2. LincRNA：位于编码蛋白的基因之间，其中长度超过200nt的非编码RNA。目前对其的功能研究主要为以下几个方面1、转录干扰；2、诱导染色质重构和核小体修饰；3、调控可变剪接模式；4、产生内源siRNAs；5、调控蛋白质的活性；6、结构或组织功能；7、改变蛋白质的定位；8、小RNA的前体等。

3. ce RNA：competing endogenous RNAs,内源竞争RNA。已知microRNA可以通过结合mRNA导致基因沉默，而ceRNA可以通过竞争性地结合microRNA来调节基因表达。

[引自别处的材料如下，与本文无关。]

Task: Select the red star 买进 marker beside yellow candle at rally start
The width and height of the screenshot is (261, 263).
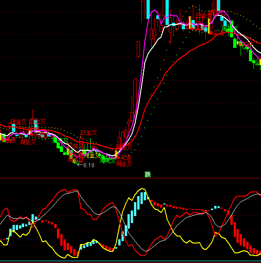Action: pyautogui.click(x=124, y=158)
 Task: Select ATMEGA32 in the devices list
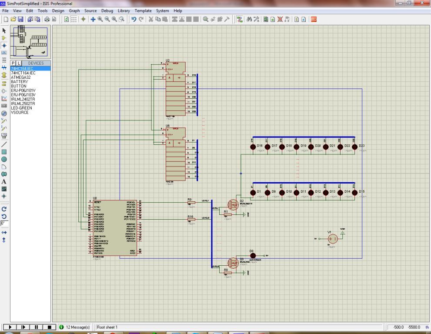pos(20,77)
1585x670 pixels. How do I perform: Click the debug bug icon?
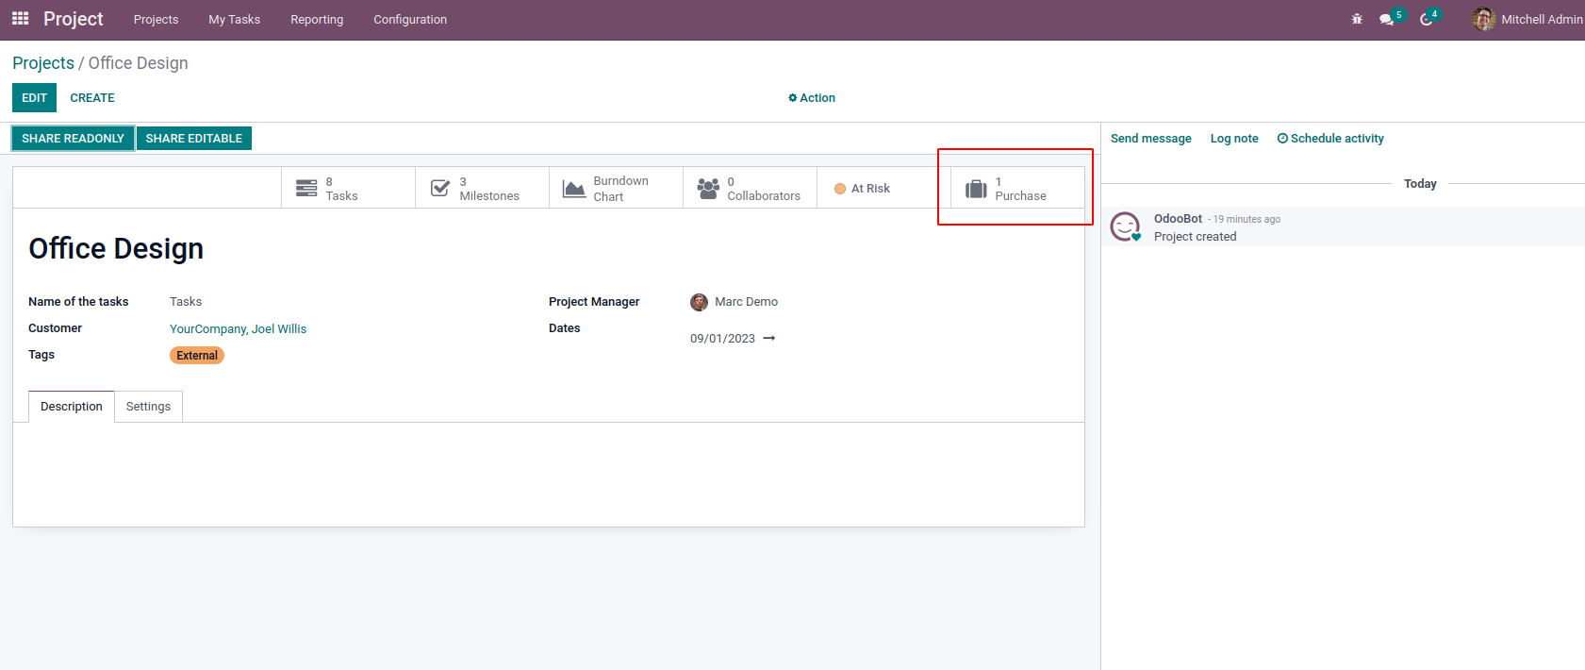click(1357, 19)
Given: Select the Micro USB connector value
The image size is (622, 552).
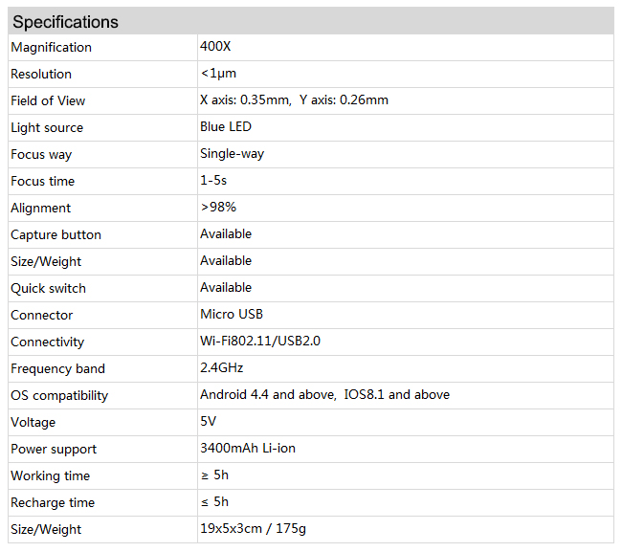Looking at the screenshot, I should click(232, 314).
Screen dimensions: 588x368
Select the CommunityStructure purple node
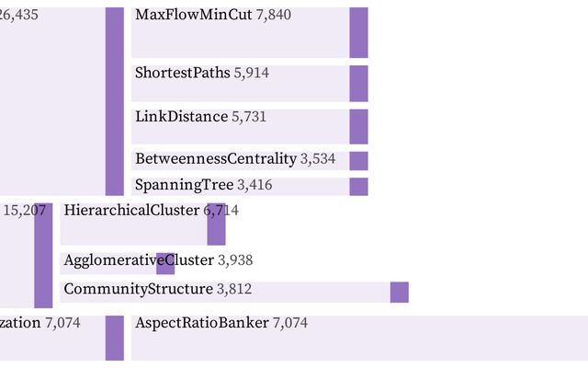[x=400, y=293]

ceRNA可以通过应答元件（microRNAresponse elements，MREs)与microRNA结合从而影响microRNA导致的基因上调，这揭示了一条RNA->microRNA调节通路的存在，具有重大生物意义。

实验结果

为了研究lincRNA 1281在鼠源性胚胎干细胞中的功能，首先作者用RT-PCR技术发现抑制小鼠胚胎干细胞分化可明显下调lincRNA1281的表达。又用RNA FISH实验明确了lincRNA1281在细胞中的定位（胞质），为后续研究lincRNA 1281的功能在提供位置上的引导。那么敲低lincRNA1281对胚胎干细胞到底有怎样的影响呢？作者用shlincRNA1281的细胞做了一系列表型实验。发现敲除lincRNA 1281对胚胎干细胞的再生能力并没有影响，主要体现在一些再生能力指标没有什么变化。而敲除lincRNA1281后，胚胎干细胞的分化能力显著下降，主要表现在体内实验的畸胎瘤体积和重量减小，畸胎瘤的一些列分化指标的下降。以上提示linc RNA1281对小鼠胚胎干细胞的分化潜能至关重要，且为促进作用。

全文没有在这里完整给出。